The Woogle search engine for Web Services is presented in (Dong et al. 2004). Based on similarity search, Woogle returns similar Web Services for a given query. The search engine combines a clustering algorithm for grouping service descriptions in reduced sets of terms, with structural information about service operations and parameters. After that, similarity between terms is measured using a classical IR metric such as TF/IDF. This approach shares the problems of re-clustering from the previous approach. Additionally, the Woogle clustering algorithm heavily relies in self-descriptive identifiers, particularly parameter names. However, as described in (Mateos et al. 2011), ambiguous or meaningless names are a typical anti-pattern when denoting the main elements of a WSDL documents. The considered structural aspects are limited to name comparison of analogous elements in services and queries (e.g., comparing parameter names against each other and not against operation names). Instead, our approach enhances the similarity evaluation by exhaustively assessing both structural and semantic aspects. In addition, not only service and operation level are assessed, but also we evaluate similarity between parameters (types and identifiers), return and complex types. Performance of Woogle seemed competitive in the experiments performed by the authors, which used a public dataset of 431 services. Their results w.r.t. Recall outperformed other approaches having a Recall of 88 % for operation matching, while our hybrid approach averaged 85 %, although these numbers are not directly comparable due to the different data-sets and experimental configurations. Besides, Woogle allows only single-operation queries, where our approach supports multi-operation queries with competitive results, as shown in Section 4.2.

The structural algorithm in (Plebani and Pernici 2009) features a semantic extension as WSDL specifications often lack details on the real goal of the whole Web Service and their constituting operations as well. The UDDI Registry By Example (URBE), a Web Service retrieval algorithm for substitution purpose, is based on WSDL as the model to define the Web Service interfaces. To make substitution possible, a substitute Web Service has to expose an interface functionally equal or richer than that of the failed Web Service. The approach considers the relationships between the main elements composing a WSDL specification (portType, operation, message, and part). The similarity function is calculated upon operation name similarity and parameters data type similarity, and a maximization function. This function exploits linear programming (rather than the hungarian algorithm) to solve the assignment problem and hence obtain the maximum similarity between the aforementioned elements. The semantic-aware variant of the algorithm (URBE-S) leverages Semantic Annotated WSDLs (SAWSDL) since they are built upon WSDL (the document structure remains the same) and simply add some annotations which better describe operations and parameters. Then, ontology matching techniques are used to compare annotations against OWL descriptions, which results in a hybrid approach when combined with the analysis of data-types. Authors compared the URBE-S registry against Woogle and the Stroulia algorithm, showing that URBE-S outperformed other approaches considering different IR metrics such as Precision and Recall.
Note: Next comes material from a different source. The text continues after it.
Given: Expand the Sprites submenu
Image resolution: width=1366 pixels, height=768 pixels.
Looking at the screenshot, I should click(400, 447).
Although the dataset and query set were smaller than ours, it was considerable (570 services and 27 queries). This is, to the best of our knowledge, the best performing approach for service retrieval based on similarity evaluation. The weak point of URBE-S is, as we mentioned earlier, that providers do not annotate their services often in practice, since it is costly in terms of time and effort. Even when introducing SAWSDL annotations provides a more accurate description of the elements included in a WSDL description, this requires deep knowledge of the OWL specification, thus increasing the adoption barrier.
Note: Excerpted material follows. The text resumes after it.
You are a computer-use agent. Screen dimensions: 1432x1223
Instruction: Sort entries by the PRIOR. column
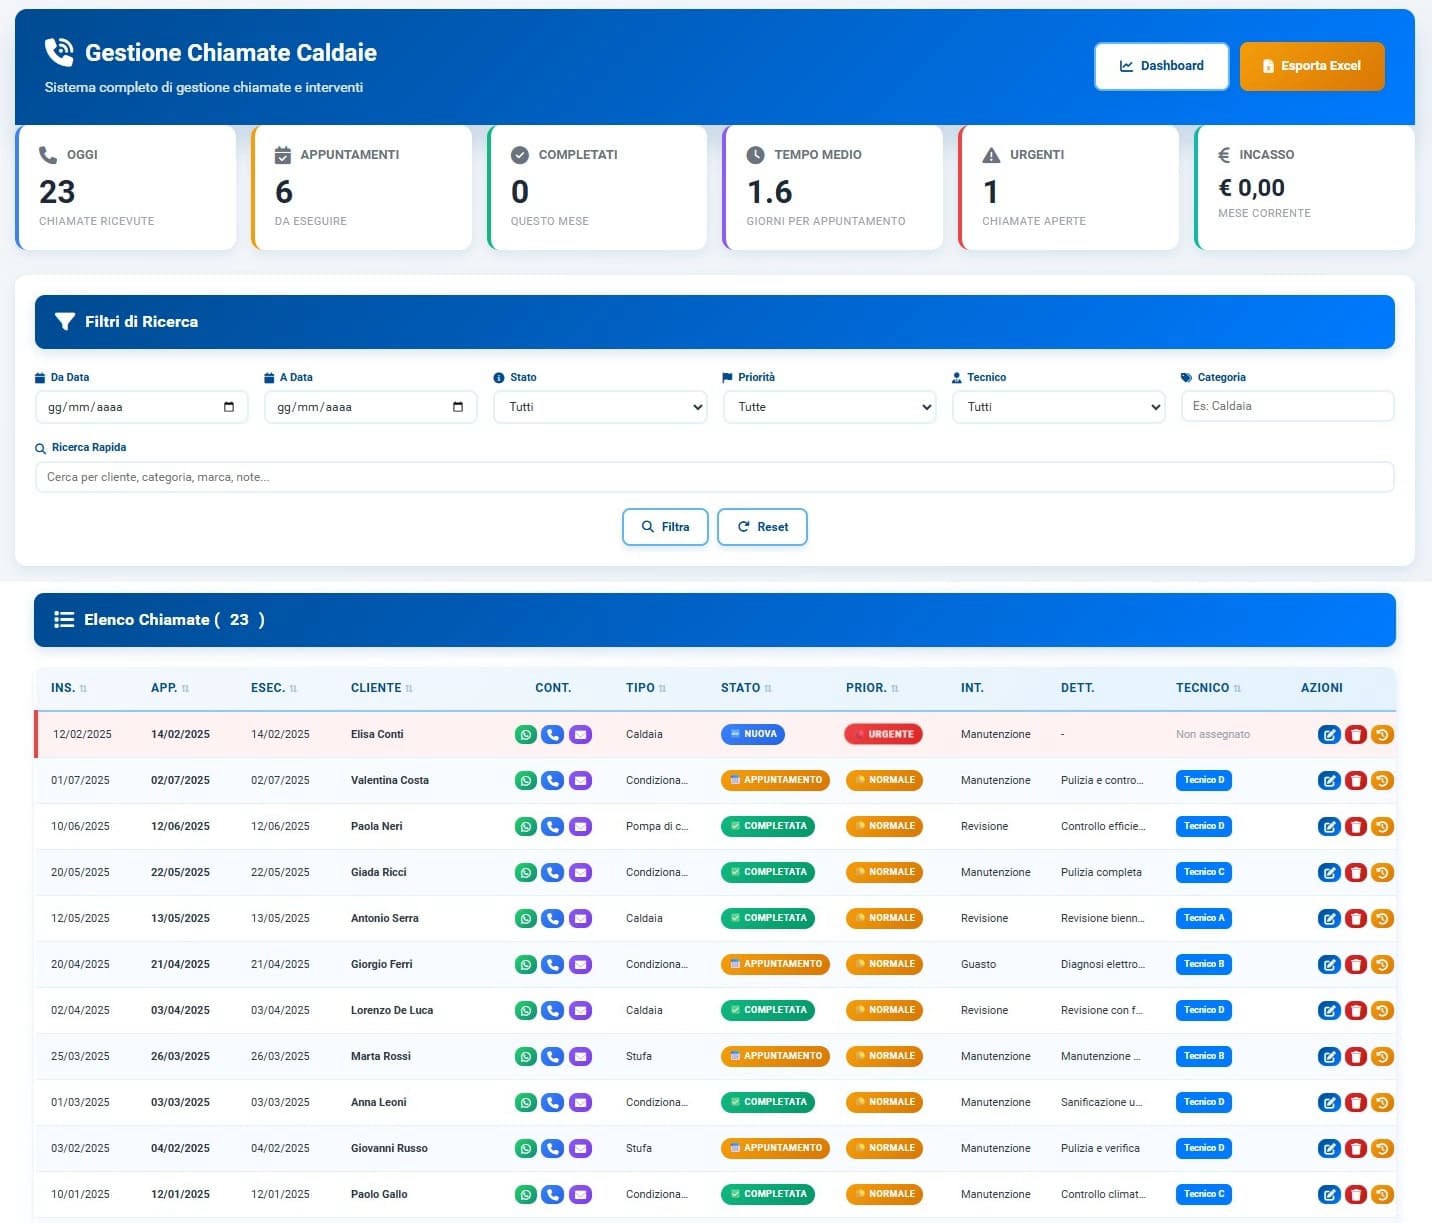[869, 688]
5.2.4 Non-functional aspects based service selection

From a non-functional point of view, developers may select their Web Services according to different non-functional aspects, as to what extent they can be trusted in social-based recommendation (Malik and Bouguettaya 2009; Cao et al. 2013; Al-Sharawneh et al. 2011), quality of experience of previous users (Lalanne et al. 2012), and traditional QoS parameters (Oskooei and Daud 2014; Al-Masri and Mahmoud 2007; Lacheheub and Maamri 2016).
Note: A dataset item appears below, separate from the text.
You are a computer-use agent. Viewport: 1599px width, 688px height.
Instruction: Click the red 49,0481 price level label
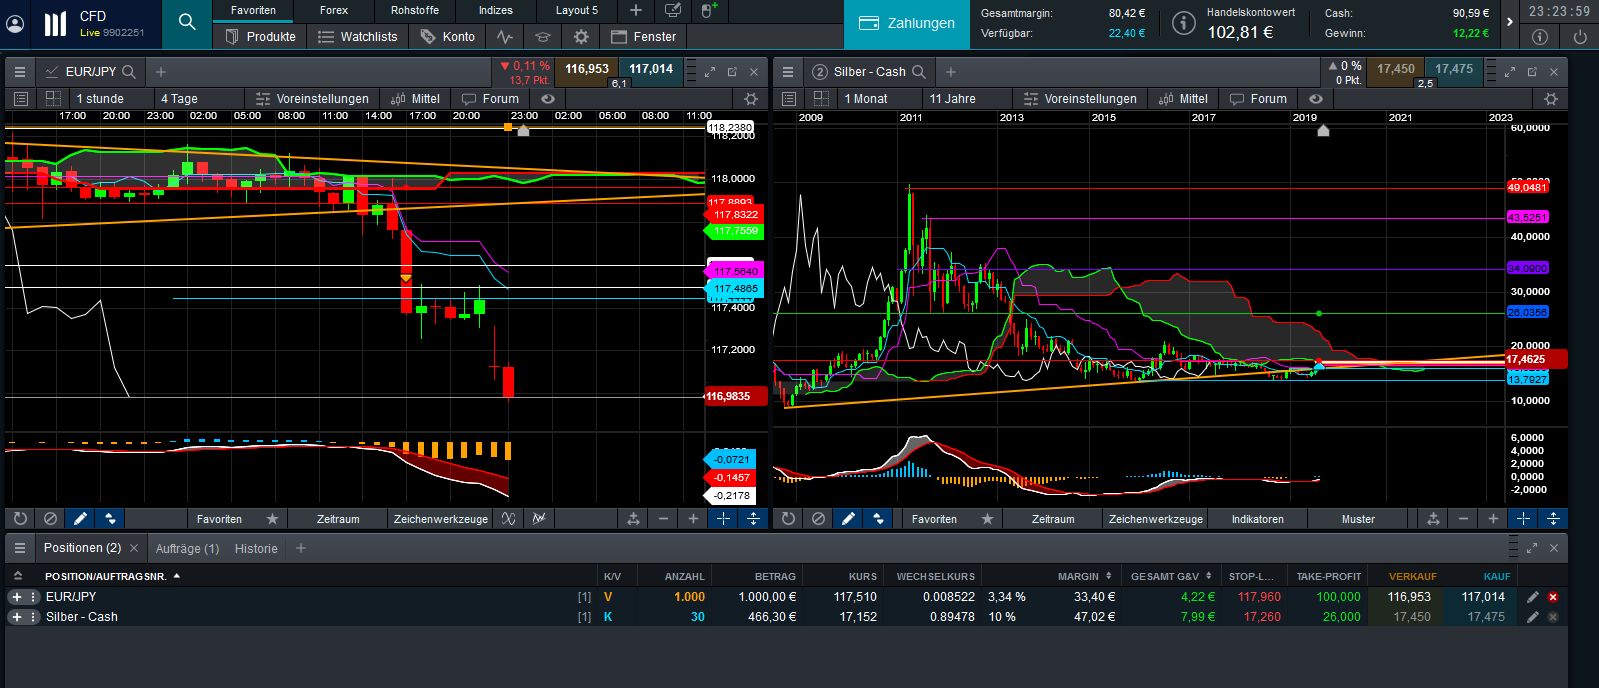[x=1526, y=188]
The work in (Lalanne et al. 2012) presents an approach to perform Web Service selection using Quality of Experience (QoE). QoE can be defined as the overall acceptability of an application or service, as perceived subjectively by the end-user. By establishing a correlation between the user-perceived quality and traditional QoS parameters such as execution time, availability and accuracy, value-added service providers may be able to provide services which better satisfy the user-expectation of quality. This approach does not consider any functional (structural nor semantic) aspect, but only QoE aspects of the services in their evaluation. We believe that it is possible to complement our hybrid approach with a QoE-based approach for service selection to assess both functional and non-functional aspects.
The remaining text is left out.